Can you carry on the text below about planting onions, picking up right after its final sentence?

[Source]
=-=-=
It might seem too early to be vegetable gardening, but experienced gardeners have their onions in the ground by St. Patrick’s Day. Onions and shamrocks are perfect together!

In order to get fat onion bulbs, you need to grow big healthy tops before the days get long. That’s when the plants switch from growing foliage to storing food in the bulbs, so planting too late means puny bulbs at harvest time.

The easiest way to grow onions in the home garden is by planting onion “sets”, tiny onions that grow into big onions. These are widely available, usually in bulk by the pound.

All you need to do is loosen up a patch or row with a cultivator, mixing in some 10-10-10 fertilizer, and then press the little onions into the loose soil two inches deep and two inches apart. We recommend “wide row” planting; instead of a single line plant six or eight rows a few inches apart.

Onions don’t mind being crowded, and later you can thin the weaker plants and have plenty of fresh scallions. Make sure to tamp the soil over your onion sets.
=-=-=
[Source data]
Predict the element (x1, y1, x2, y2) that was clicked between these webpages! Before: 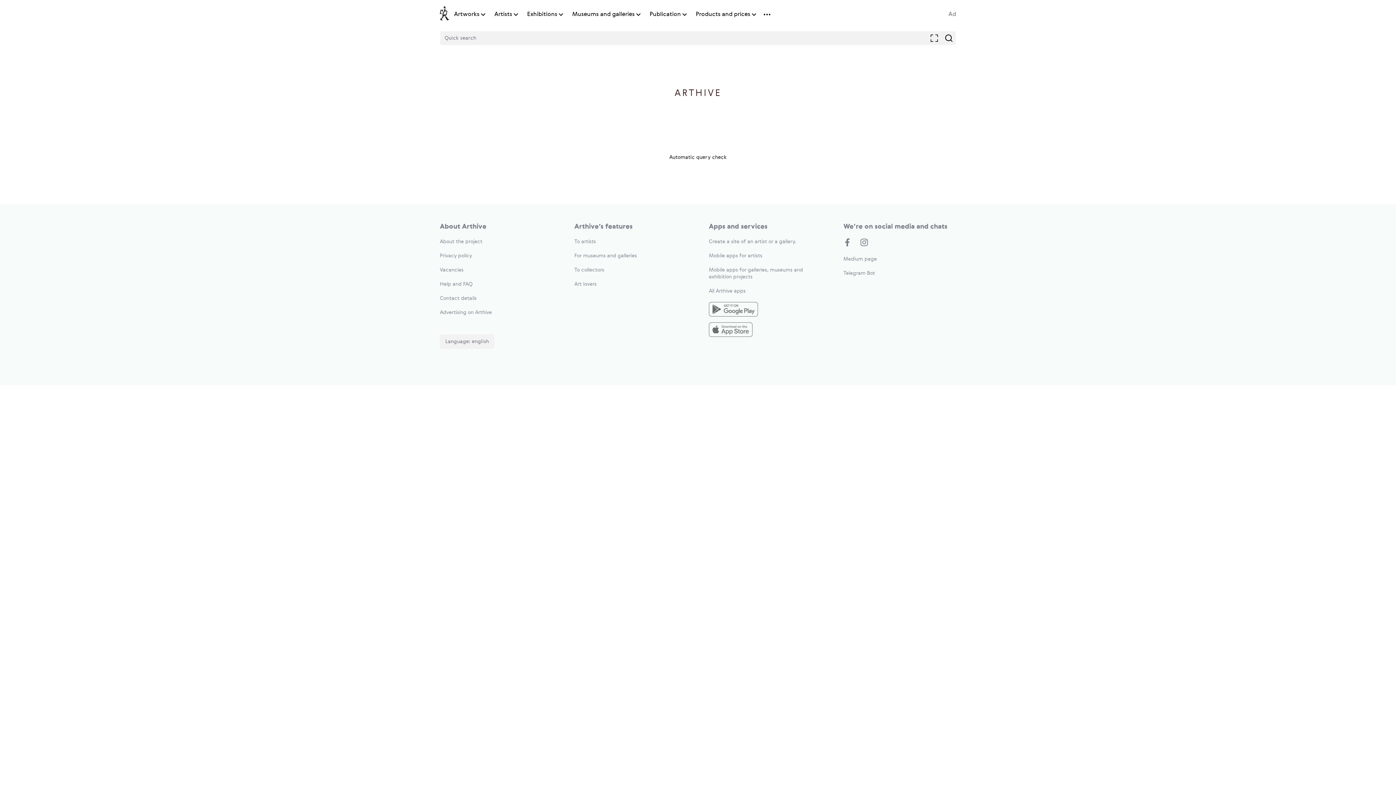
=-=-=
[Result of this exercise]
Onion transplants grow the biggest sweet onions. You might be able to find these locally; if not you can get them online from Brown’s Omaha Plant Farm at https://www.bopf.com . Brown’s has quite a few sweet onion varieties to choose from! Onion plants come in bunches of about 60-70 plants, each the size of a pencil.

They’re already growing, so they take off like crazy as soon as you plant them. Starting with onion transplants gives you a “head start”, ensuring you’ll get the biggest, fattest sweet slicing onions within the growing season.

Two tips for the biggest onions: always trim off the tips when planting, and plant them as shallow as possible (one inch deep).

Onions need fertilizer three or four times before harvest. Use 10-10-10, sprinkling the fertilizer around the base of the plants (fertilizer dust can scorch the foliage). Super-phosphate and bone meal are good for onions too. Fertilize when plants reach 6 inches, and again every two or three weeks.

The best way to fertilize onions is by “side dressing.” This means sprinkling fertilizer at the base of the plants, taking care not to get fertilizer dust on the stalks, where it can burn.

Thin every other plant, harvesting the weaker ones. Big, healthy tops mean big fat onions. Pinch off any seedpods, because if the plants set seed they won’t grow big bulbs.

Once the days are long enough, healthy vigorous onion plants “shift gears” and energy from the big tops is transported down to make a bulb. Bulbs continue to grow until the tops wither and turn brown. That’s the best time to harvest.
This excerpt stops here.